About Our Site
The institution of public education hangs precariously on the precipice of failure with its teachers and students balancing uneasily on the edge. Amazingly government involvement and upward spiraling district central offices have increased in direct proportion to the ever-widening chasm. As schools systems have swelled, the true meaning of education has faded away with the stakeholders of education lost in the groundswell.
Equally amazing is with all the government intervention, accountability and out-of-control administrative expansion, there are no authentic changes or answers to the problems plaguing schools. Test scores continue to decline as drop-out rates and behavior problems escalate. Besides additional accountability through testing and charter schools, there appears to be few novel ideas about how to address effective alterations to public schools.
Perhaps, just perhaps, the real problem is no-one is looking in the right direction or location to discover the missing answers. Perhaps the answers are right in front of us. Perhaps, they always have been.
Teachers and students are the foundation of public education. Without them it cannot exist. All else is extra. Instead of expanding upward, school systems need to remember that without strong and sturdy roots, without a strong foundation, the most majestic of trees or buildings will enlarge beyond their capabilities and most certainly falter and fall.
Supported by parents, counselors, home liaisons, paraprofessionals, and with the involvement of meaningful community contacts, education can once again be returned to those it was intended.
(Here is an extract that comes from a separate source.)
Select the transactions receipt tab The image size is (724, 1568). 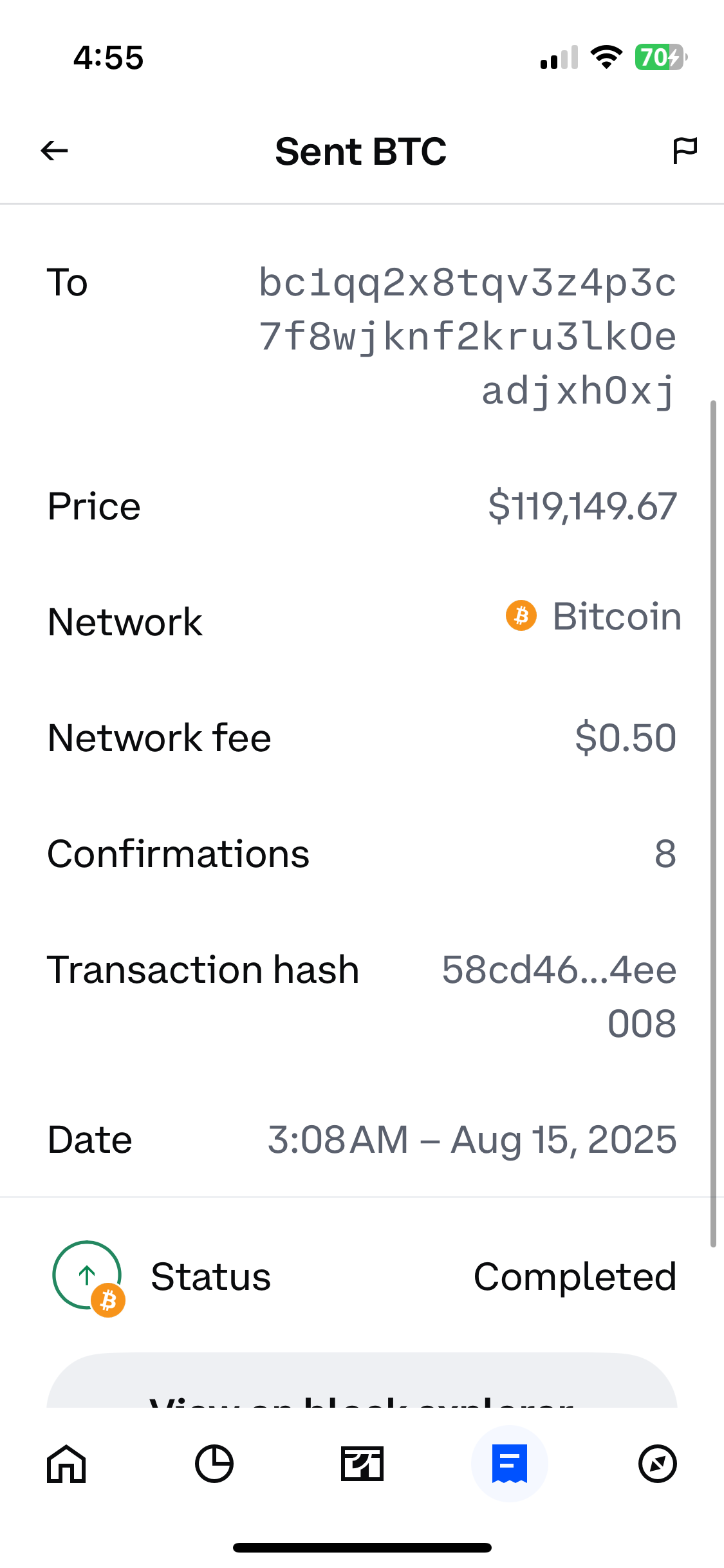[509, 1464]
Yet, in order for convoluted, top heavy, disconnected government and bureaucracies to fall, those at the bottom must, most certainly, be willing and effectively able to rise and seize the reins of influence and management of schools and public education. An outdated, impersonal, and inefficient system can only be transformed by a dynamic, personal, teacher and student directed arrangement. It can only transpire through A Return to the Little Red Schoolhouse.